WORK ITEM
Go to the line containing "The image size is (450, 290)." in the material below. From there to the end, retype every line exactly and drop the pictures.

RECORDS FOR THIS EXERCISE
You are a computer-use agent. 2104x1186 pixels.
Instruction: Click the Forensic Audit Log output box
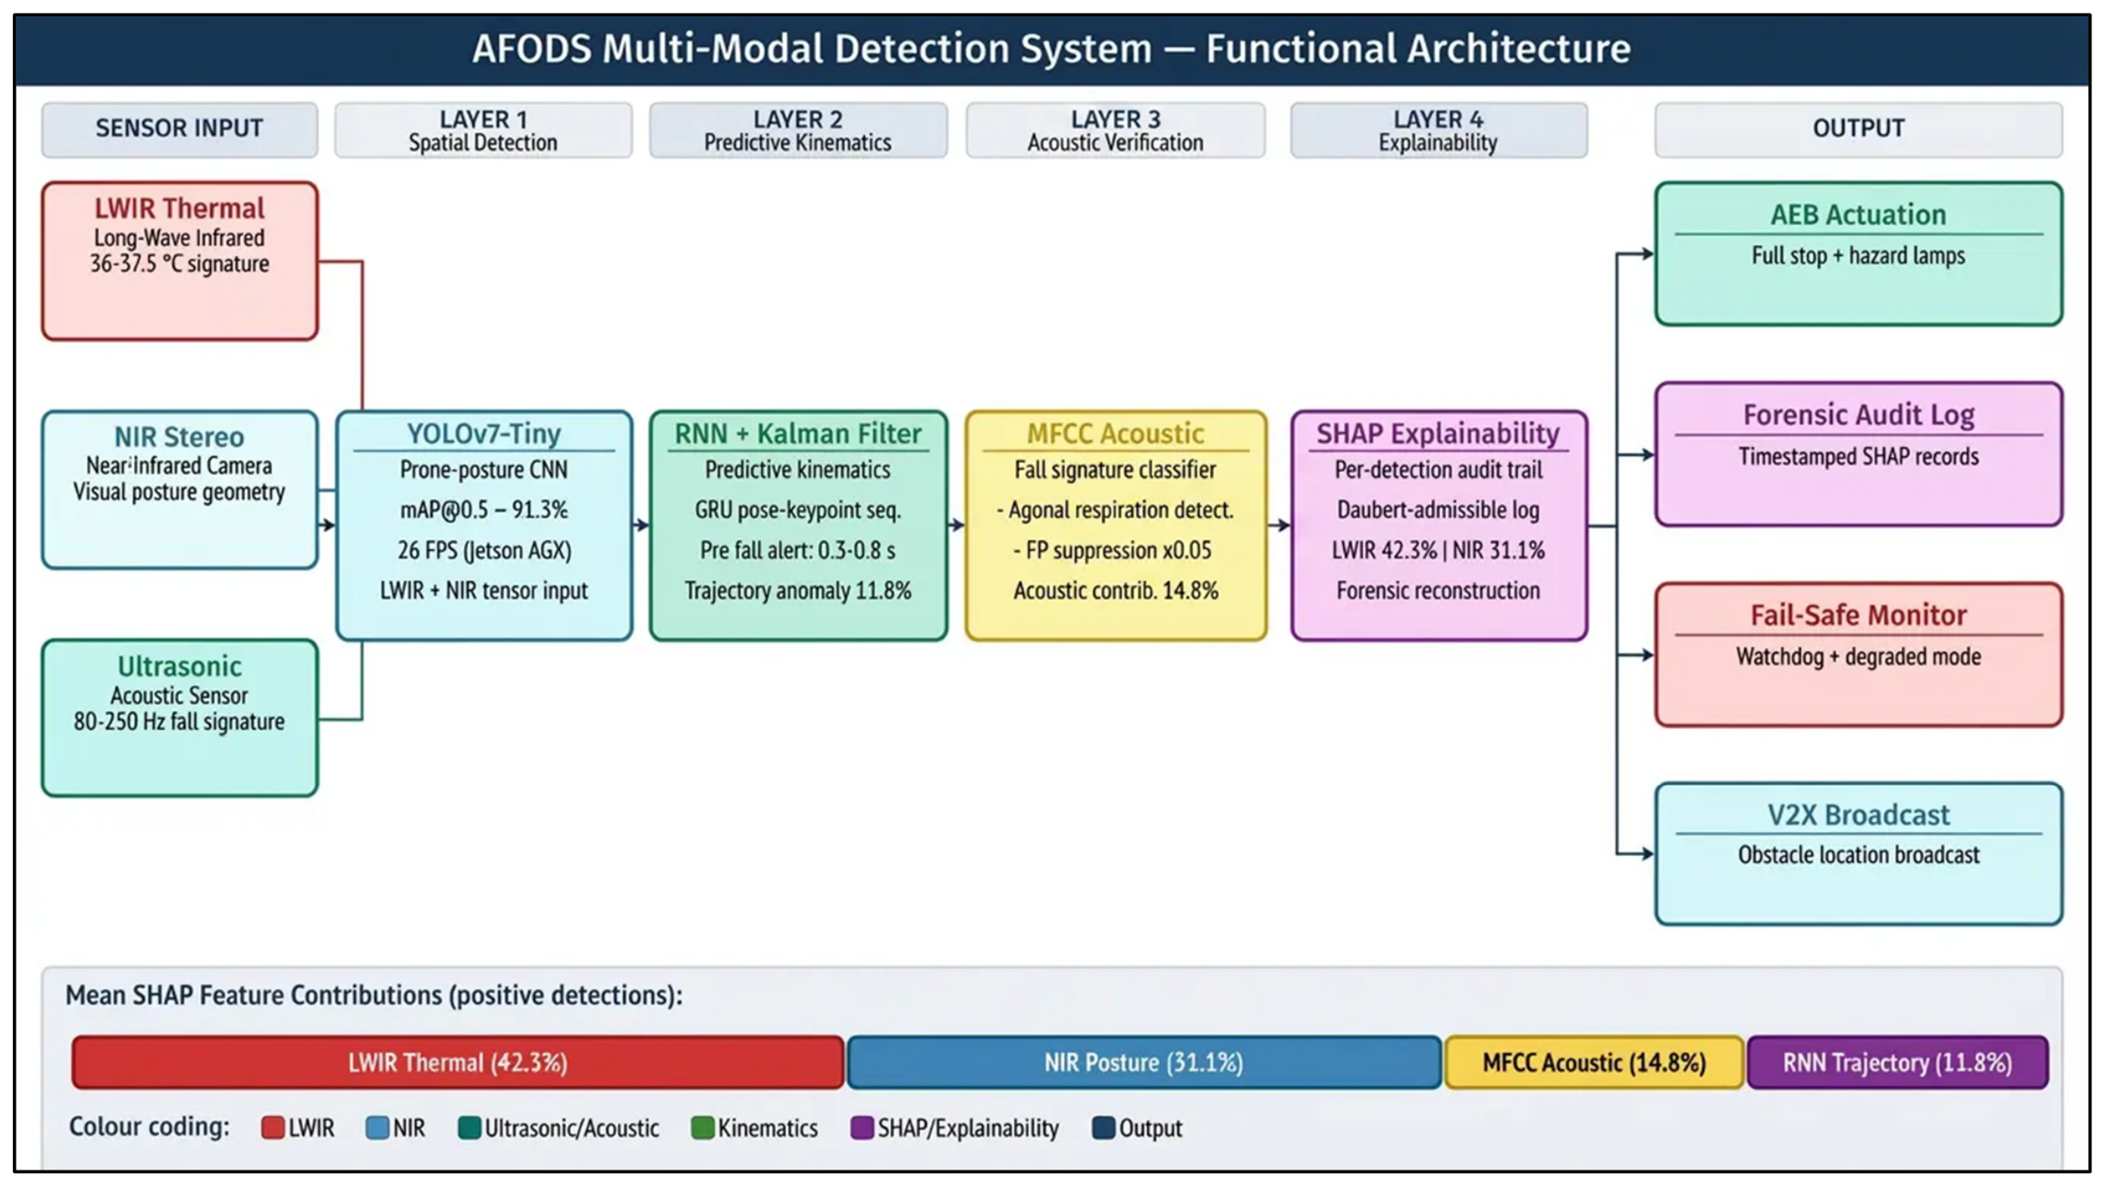click(x=1858, y=454)
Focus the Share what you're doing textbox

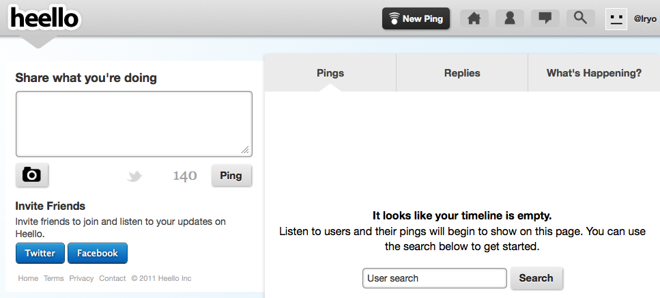[x=134, y=124]
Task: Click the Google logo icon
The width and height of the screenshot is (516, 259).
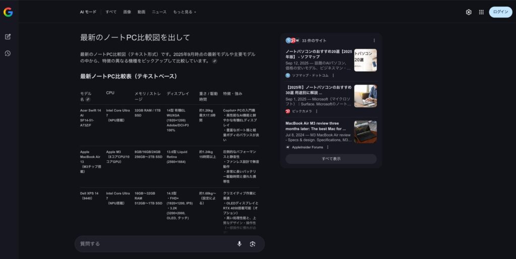Action: pyautogui.click(x=8, y=13)
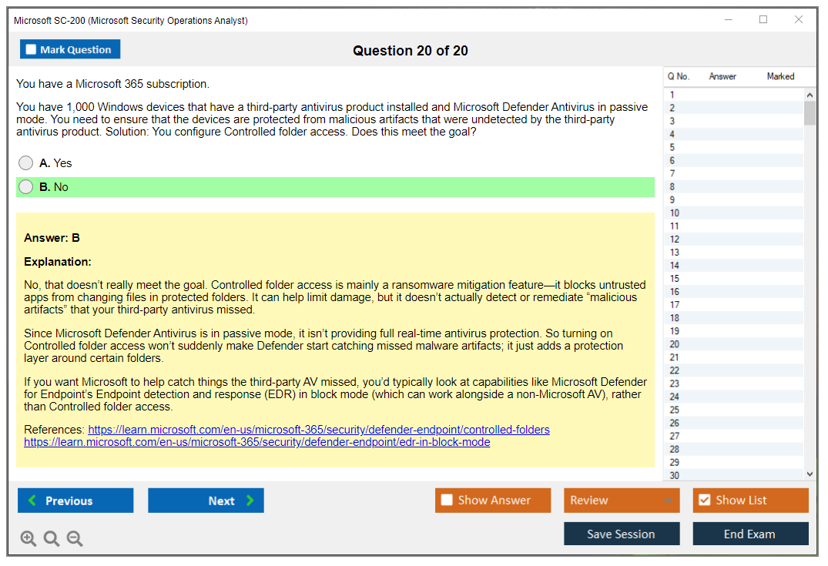Click the down arrow of the question list scrollbar
The image size is (828, 566).
pos(810,474)
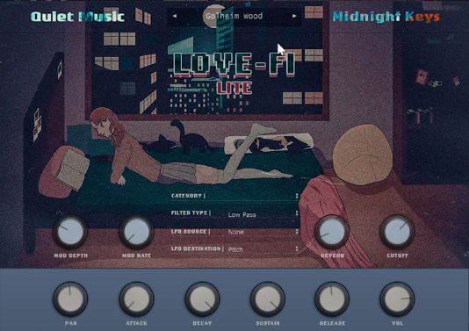
Task: Select the Reverb knob
Action: click(x=332, y=232)
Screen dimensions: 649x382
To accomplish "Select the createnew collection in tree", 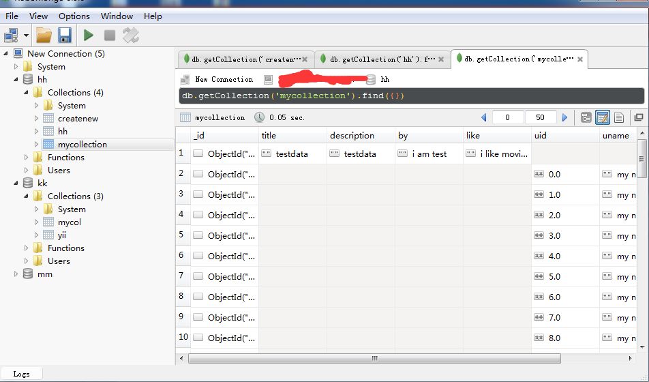I will (x=78, y=118).
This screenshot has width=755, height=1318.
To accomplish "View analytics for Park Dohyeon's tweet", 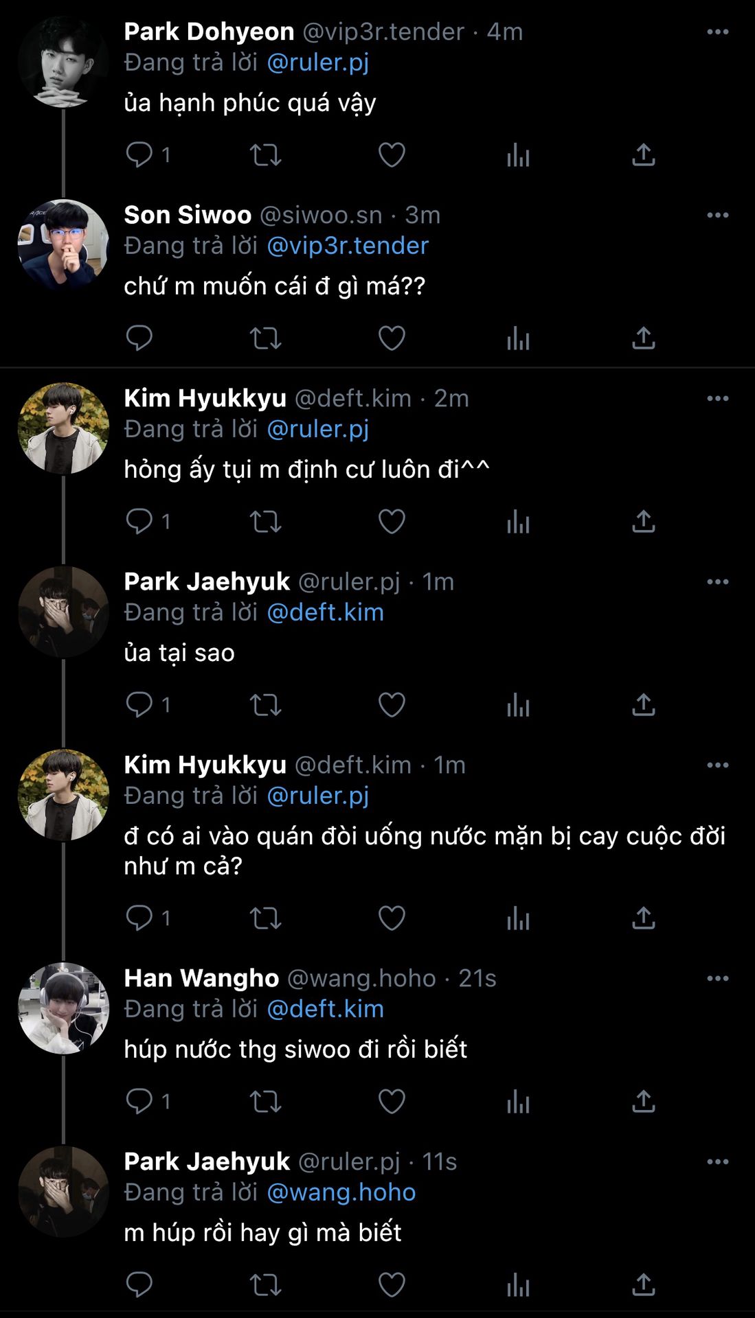I will click(x=518, y=154).
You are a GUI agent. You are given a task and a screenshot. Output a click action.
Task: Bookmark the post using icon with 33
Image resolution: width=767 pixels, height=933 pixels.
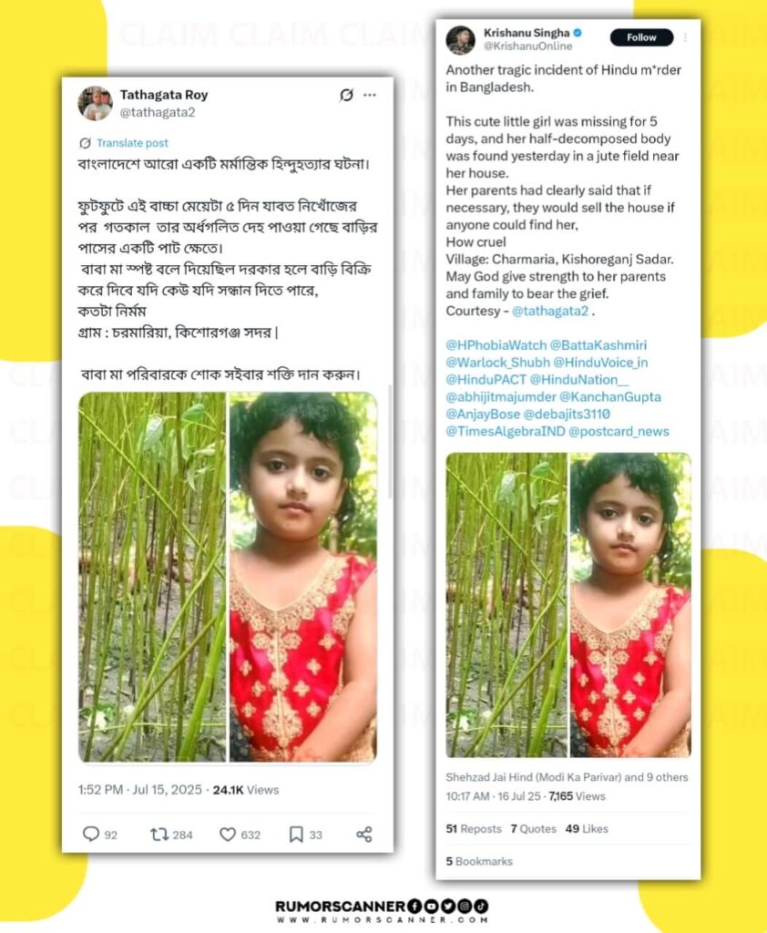[x=296, y=835]
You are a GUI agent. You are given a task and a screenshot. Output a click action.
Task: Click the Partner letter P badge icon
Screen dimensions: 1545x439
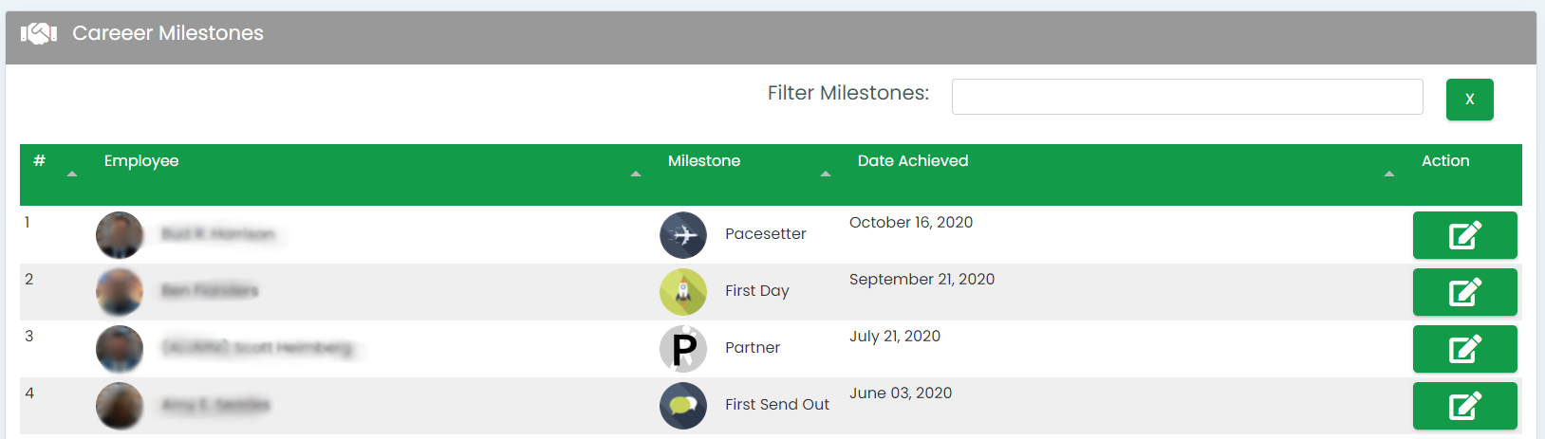coord(683,349)
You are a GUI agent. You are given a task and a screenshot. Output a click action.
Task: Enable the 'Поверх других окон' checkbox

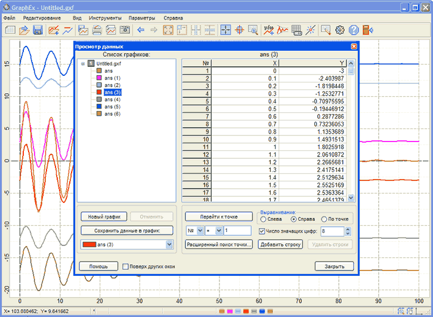click(x=125, y=266)
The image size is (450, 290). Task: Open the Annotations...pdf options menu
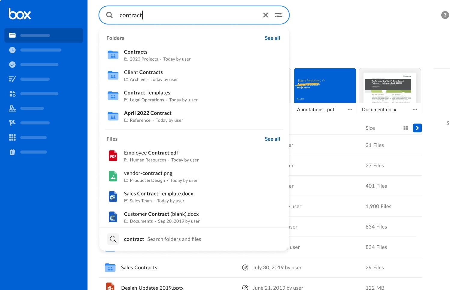[x=350, y=110]
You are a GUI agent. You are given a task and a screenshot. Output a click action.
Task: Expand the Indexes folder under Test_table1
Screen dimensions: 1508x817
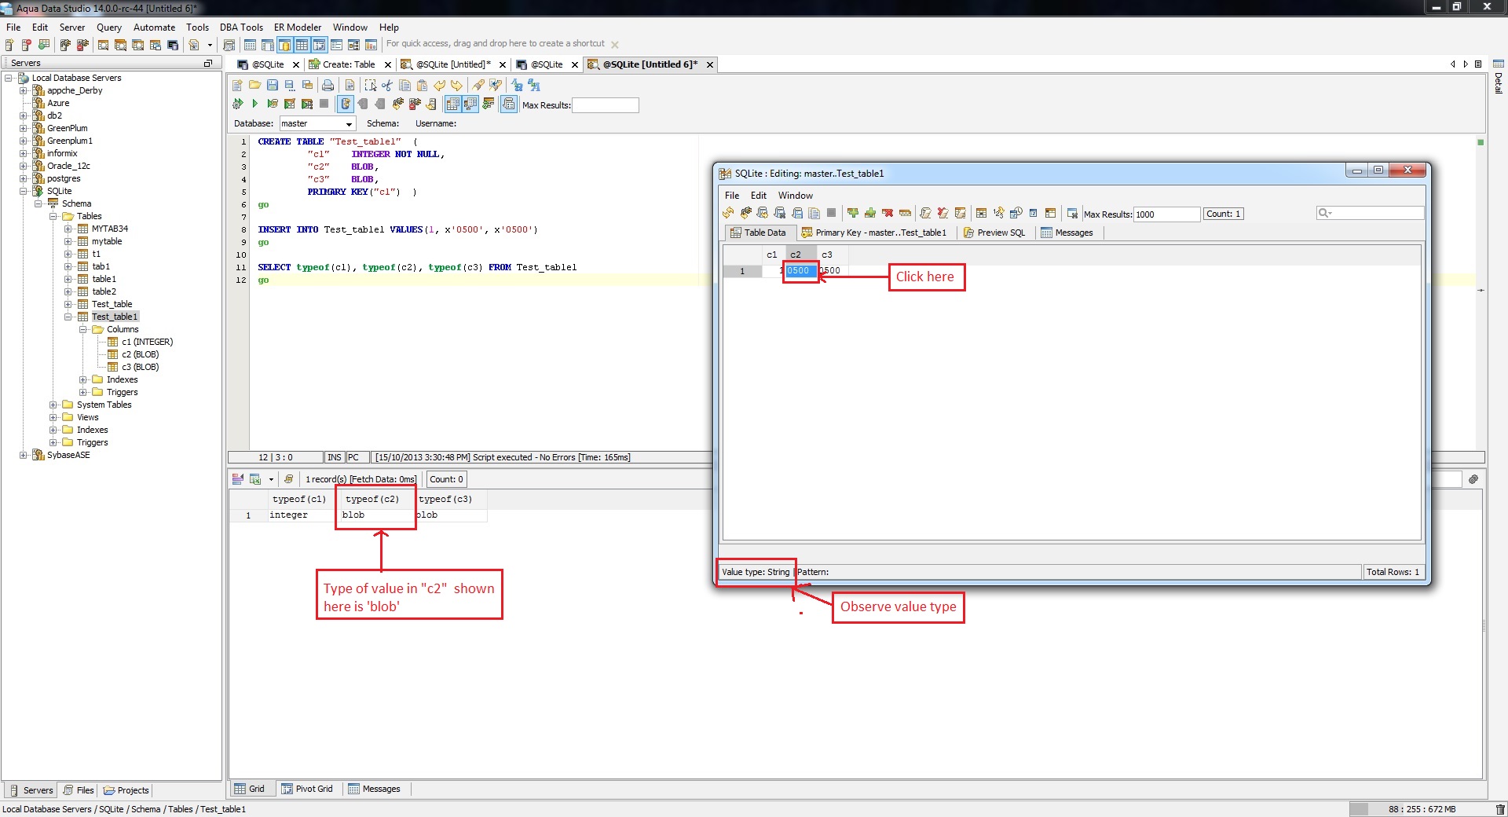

OUTPUT OF THE TASK
The image size is (450, 290). Task: Open the Annotations...pdf options menu
[x=350, y=110]
You are a GUI agent. You are given a task and a screenshot. Output a click action.
Task: Expand the Indexes folder under Test_table1
Screen dimensions: 1508x817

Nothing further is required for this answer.